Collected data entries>
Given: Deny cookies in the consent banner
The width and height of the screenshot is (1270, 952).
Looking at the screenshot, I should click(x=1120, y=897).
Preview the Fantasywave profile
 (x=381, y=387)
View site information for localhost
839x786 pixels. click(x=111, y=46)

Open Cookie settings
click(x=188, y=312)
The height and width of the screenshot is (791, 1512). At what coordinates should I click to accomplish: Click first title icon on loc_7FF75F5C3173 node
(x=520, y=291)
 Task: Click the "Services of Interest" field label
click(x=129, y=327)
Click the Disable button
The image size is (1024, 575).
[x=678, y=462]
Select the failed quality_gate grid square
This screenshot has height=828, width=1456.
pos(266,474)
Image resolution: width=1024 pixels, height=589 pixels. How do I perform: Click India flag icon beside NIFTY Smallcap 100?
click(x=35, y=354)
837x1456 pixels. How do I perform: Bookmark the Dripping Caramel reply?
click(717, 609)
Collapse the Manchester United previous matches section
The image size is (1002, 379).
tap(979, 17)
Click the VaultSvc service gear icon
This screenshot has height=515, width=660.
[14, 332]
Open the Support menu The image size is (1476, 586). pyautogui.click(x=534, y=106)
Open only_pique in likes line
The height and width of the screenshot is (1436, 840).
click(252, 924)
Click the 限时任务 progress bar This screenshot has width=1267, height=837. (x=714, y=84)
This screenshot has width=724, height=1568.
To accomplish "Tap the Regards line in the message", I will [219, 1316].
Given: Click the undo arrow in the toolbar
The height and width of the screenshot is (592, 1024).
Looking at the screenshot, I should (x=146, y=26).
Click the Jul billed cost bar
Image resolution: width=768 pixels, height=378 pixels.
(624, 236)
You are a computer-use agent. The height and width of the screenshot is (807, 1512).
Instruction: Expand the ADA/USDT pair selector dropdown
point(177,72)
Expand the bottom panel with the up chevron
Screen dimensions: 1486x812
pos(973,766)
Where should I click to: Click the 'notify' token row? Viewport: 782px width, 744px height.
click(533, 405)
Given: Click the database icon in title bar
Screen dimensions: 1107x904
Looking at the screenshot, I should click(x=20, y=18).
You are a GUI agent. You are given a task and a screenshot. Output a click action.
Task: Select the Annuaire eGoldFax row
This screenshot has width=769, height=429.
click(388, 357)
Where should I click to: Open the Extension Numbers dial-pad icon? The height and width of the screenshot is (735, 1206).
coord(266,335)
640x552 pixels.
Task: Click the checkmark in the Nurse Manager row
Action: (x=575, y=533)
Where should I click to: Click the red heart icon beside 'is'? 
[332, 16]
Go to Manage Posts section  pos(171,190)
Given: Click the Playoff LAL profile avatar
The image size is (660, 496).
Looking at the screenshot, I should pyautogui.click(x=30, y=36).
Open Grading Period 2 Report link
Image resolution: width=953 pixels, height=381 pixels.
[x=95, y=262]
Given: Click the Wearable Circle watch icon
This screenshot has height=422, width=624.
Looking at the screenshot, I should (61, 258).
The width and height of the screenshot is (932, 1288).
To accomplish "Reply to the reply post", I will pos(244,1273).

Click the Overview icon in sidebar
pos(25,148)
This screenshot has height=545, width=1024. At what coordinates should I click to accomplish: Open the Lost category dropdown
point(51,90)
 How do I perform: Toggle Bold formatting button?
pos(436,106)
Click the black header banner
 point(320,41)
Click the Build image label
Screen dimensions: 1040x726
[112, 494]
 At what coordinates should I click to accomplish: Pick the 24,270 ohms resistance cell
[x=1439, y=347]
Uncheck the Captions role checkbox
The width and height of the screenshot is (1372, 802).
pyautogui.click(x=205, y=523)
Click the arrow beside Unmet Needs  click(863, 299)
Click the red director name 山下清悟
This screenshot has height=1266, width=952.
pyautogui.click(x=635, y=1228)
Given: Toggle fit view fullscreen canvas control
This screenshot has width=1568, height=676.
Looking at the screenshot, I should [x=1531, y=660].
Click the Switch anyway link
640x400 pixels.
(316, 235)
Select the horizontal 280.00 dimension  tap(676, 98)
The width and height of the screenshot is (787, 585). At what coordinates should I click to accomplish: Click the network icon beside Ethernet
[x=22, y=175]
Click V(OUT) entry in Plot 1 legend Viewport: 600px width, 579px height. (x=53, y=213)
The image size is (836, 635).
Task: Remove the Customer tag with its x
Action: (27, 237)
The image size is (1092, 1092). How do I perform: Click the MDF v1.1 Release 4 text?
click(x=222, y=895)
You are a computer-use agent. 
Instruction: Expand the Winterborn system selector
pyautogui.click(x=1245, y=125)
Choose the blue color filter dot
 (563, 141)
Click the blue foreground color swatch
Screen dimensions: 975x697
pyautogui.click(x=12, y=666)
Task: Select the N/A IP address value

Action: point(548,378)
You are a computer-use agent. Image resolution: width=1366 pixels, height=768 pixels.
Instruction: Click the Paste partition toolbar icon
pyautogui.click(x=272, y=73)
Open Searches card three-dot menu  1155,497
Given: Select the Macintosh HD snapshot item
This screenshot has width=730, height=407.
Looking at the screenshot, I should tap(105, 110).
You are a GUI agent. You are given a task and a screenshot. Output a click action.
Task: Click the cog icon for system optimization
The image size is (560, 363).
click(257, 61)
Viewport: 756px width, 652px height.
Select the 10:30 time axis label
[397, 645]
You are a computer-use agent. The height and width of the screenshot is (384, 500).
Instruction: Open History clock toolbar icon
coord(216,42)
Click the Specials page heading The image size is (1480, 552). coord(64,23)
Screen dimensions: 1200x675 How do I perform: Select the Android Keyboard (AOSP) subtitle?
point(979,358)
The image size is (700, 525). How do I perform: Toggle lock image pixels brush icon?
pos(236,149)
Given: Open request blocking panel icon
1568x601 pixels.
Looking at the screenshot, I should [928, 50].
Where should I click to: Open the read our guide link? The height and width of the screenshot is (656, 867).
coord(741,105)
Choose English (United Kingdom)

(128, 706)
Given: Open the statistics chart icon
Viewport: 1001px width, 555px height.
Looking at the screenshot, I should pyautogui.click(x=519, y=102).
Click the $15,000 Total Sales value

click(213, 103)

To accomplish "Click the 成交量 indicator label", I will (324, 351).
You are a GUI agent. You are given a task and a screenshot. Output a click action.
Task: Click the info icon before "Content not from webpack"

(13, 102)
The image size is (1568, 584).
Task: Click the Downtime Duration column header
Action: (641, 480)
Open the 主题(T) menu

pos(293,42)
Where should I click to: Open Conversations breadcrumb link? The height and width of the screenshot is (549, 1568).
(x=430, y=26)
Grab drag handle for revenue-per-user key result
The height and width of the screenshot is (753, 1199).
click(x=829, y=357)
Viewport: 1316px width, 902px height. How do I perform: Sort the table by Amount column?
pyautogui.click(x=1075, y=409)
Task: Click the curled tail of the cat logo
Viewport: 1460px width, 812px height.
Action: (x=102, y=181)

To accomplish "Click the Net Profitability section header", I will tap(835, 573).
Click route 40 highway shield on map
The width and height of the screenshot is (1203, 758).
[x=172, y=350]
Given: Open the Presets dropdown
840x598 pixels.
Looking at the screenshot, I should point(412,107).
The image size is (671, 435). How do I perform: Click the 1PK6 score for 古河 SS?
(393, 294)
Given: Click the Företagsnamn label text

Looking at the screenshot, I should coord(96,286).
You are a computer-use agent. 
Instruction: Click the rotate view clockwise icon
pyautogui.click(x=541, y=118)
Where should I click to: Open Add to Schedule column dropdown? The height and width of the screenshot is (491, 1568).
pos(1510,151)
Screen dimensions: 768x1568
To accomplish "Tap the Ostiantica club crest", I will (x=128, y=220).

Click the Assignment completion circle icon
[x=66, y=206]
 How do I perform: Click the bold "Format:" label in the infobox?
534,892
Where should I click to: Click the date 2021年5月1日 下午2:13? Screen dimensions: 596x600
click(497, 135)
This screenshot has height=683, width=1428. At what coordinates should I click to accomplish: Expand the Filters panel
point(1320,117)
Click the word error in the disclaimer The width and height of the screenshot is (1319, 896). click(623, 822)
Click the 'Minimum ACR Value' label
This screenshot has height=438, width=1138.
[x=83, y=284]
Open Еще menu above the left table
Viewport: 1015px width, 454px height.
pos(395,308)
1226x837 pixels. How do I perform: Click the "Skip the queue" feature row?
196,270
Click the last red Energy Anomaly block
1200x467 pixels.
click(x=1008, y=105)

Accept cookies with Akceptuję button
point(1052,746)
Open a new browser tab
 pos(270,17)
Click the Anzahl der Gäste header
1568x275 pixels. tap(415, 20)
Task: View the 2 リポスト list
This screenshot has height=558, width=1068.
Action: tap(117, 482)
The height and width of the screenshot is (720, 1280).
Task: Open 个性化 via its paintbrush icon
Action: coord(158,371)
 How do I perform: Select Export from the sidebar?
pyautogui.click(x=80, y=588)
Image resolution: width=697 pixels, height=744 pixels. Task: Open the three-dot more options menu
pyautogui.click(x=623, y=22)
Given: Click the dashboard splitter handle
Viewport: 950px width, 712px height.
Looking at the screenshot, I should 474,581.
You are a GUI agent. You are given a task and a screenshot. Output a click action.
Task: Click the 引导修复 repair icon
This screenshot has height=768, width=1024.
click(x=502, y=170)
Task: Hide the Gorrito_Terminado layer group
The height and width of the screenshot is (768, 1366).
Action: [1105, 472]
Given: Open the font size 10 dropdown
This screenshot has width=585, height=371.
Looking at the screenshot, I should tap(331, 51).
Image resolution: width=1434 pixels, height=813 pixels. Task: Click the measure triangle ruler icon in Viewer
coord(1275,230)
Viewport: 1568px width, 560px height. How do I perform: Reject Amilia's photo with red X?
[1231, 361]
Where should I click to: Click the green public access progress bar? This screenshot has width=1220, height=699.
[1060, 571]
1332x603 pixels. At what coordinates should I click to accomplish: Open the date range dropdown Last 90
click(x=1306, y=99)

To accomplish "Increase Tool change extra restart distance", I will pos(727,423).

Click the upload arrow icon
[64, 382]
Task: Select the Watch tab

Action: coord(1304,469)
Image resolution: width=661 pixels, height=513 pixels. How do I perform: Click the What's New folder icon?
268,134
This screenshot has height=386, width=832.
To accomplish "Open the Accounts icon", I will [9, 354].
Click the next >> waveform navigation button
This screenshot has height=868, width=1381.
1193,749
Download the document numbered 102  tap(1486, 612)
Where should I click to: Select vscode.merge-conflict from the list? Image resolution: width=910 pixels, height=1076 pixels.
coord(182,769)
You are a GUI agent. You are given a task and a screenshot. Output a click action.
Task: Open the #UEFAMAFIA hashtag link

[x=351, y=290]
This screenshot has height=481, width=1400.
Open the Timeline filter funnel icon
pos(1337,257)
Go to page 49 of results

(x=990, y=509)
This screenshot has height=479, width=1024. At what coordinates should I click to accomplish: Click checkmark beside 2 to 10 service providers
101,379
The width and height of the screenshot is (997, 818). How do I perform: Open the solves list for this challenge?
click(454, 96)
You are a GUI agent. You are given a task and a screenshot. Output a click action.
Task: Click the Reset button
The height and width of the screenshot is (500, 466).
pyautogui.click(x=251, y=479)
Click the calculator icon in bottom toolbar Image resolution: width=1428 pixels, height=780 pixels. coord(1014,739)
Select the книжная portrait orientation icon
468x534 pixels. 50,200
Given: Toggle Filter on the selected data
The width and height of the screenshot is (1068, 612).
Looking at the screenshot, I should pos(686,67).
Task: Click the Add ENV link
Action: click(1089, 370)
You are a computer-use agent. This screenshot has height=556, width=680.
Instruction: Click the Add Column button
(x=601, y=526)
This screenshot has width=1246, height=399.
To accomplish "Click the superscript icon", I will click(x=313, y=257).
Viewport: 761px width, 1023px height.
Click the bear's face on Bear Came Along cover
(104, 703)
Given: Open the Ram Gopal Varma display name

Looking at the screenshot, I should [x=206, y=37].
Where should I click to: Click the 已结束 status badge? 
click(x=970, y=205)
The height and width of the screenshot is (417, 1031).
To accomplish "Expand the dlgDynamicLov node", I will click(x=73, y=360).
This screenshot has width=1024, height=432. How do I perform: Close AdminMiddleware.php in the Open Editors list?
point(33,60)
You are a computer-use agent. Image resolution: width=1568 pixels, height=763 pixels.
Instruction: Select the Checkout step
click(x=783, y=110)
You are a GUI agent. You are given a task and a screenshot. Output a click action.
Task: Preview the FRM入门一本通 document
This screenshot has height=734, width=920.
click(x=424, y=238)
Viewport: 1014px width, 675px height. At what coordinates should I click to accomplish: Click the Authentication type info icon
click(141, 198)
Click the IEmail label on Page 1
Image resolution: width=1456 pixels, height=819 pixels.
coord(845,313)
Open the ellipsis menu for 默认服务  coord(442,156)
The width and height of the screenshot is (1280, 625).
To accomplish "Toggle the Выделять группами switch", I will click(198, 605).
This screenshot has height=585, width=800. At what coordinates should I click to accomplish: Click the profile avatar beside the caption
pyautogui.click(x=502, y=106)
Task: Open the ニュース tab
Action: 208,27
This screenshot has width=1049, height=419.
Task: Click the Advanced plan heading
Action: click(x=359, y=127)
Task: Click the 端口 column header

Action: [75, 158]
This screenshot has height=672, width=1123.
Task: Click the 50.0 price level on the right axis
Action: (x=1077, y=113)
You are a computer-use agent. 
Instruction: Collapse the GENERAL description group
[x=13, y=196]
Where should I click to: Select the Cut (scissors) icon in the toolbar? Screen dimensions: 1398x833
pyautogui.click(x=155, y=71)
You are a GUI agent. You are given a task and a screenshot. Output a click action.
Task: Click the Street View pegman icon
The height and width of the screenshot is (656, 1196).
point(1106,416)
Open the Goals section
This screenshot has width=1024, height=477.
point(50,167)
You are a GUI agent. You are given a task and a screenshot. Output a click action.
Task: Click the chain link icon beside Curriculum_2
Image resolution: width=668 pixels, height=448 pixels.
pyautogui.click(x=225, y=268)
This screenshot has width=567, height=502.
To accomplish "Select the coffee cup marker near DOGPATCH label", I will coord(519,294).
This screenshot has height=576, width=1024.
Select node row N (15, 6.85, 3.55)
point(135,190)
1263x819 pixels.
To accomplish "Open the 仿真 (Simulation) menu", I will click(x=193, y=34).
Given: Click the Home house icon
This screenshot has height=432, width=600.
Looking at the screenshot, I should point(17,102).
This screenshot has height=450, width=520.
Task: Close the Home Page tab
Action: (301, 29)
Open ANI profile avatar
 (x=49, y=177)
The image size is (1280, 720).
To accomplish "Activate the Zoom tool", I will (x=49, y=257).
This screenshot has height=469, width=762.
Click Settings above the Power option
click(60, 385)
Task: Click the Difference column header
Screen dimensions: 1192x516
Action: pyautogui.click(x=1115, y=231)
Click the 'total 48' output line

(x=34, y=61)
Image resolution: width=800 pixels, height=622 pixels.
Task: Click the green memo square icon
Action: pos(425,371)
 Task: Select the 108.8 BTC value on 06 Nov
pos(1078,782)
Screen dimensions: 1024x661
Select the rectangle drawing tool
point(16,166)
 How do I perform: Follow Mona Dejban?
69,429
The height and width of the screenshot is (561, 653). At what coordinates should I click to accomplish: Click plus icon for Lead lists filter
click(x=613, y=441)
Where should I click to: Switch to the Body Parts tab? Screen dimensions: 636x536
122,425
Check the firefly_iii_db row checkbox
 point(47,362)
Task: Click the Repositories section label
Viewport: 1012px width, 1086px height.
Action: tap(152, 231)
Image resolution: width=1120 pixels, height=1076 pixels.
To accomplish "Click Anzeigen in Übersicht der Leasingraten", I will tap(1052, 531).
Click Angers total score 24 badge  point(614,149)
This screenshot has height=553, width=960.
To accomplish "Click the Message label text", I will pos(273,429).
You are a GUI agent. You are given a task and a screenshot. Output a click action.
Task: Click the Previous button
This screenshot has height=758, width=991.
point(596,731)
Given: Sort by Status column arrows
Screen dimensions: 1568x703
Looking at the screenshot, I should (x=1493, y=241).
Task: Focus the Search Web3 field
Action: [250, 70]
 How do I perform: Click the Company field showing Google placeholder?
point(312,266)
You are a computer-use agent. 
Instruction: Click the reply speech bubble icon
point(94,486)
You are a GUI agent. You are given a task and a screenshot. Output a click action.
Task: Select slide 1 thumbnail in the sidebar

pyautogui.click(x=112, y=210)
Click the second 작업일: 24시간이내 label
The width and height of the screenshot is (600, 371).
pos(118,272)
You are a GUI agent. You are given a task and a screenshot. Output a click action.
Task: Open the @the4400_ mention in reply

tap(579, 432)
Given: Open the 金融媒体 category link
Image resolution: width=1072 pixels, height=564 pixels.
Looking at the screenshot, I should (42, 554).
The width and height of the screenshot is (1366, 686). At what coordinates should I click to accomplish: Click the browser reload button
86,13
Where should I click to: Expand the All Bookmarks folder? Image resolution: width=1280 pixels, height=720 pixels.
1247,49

Task directions>
Gather from the entries above all lines that include the string "document".

Result for this exercise>
Download the document numbered 102  tap(1486, 612)
Task: Preview the FRM入门一本通 document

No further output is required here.